But the only universal constant is time.
With time, everything changes. Time provides clarity. Time provides development. Time provides the ability to let go of what you once were and step into something new.
Sometimes it sucks.
I think about who I used to be – how I used to be – and I miss her.
The me who never knew what it was to cry so deeply you felt it in every cell of your body.
The me who genuinely smiled every day on purpose.
The me who believed giving the world her all was her destiny.
But that me isn’t this me.
This me knows profound pain, confusing sadness, and unbridled chaos.
However, this me was built on a foundation of that me. I’ve learned I will never be her again, but there are parts of her that I can redevelop and incorporate into my new life.

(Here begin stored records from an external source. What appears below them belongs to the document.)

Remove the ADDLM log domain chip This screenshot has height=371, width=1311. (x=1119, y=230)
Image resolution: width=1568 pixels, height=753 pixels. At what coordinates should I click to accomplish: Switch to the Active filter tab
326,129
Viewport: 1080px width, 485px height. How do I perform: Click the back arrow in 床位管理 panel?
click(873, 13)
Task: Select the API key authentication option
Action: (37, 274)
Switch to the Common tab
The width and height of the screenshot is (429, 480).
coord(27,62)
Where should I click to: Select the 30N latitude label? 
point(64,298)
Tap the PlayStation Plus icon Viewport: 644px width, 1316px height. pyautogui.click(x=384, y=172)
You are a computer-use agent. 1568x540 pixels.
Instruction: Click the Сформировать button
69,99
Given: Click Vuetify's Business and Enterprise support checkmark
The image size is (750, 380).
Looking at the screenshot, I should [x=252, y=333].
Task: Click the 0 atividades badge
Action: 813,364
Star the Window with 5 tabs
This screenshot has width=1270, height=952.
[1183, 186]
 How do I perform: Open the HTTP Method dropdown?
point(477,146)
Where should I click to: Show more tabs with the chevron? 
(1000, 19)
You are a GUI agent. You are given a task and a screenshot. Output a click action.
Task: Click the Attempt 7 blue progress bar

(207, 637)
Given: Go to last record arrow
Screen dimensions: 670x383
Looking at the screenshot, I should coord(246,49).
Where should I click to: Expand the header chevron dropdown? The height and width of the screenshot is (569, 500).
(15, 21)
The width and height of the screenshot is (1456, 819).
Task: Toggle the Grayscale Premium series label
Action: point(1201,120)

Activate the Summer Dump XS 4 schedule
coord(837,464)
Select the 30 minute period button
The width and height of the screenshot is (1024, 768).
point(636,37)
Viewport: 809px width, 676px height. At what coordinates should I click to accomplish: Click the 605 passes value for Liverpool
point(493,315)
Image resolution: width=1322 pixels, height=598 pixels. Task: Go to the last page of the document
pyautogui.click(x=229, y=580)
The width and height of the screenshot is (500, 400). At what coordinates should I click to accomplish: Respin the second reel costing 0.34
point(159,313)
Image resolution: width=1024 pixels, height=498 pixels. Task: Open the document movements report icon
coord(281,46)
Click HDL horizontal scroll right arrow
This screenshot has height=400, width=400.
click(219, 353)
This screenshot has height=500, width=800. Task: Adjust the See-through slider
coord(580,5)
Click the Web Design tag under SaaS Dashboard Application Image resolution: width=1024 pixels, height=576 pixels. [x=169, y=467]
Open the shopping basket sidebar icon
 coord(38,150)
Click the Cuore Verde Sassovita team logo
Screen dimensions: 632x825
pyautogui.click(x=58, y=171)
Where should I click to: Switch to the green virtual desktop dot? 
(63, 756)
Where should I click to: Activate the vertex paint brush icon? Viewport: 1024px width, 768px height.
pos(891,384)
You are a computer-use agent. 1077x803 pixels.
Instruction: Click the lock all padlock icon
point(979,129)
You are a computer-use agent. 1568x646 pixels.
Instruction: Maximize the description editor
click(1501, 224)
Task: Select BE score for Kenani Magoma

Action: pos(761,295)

It has been years of work, but in this time, I’ve begun to redefine who I am with an eye on being someone that I enjoy, am proud of, and am comfortable with.
I don’t know what the future holds, but I know I’m excited about it. I know that my muse awoke this past weekend for the first time in three years with a new poem. I know that I’m ready to reclaim the core of who I am. I know the next phase of my life is going to be grand.
Have you ever missed an old version of yourself? Have you ever had to start over before you were ready?
I return to this space determined to keep my voice.
This space will be honest. It will be messy sometimes. But it will be mine again.
Won’t you join me?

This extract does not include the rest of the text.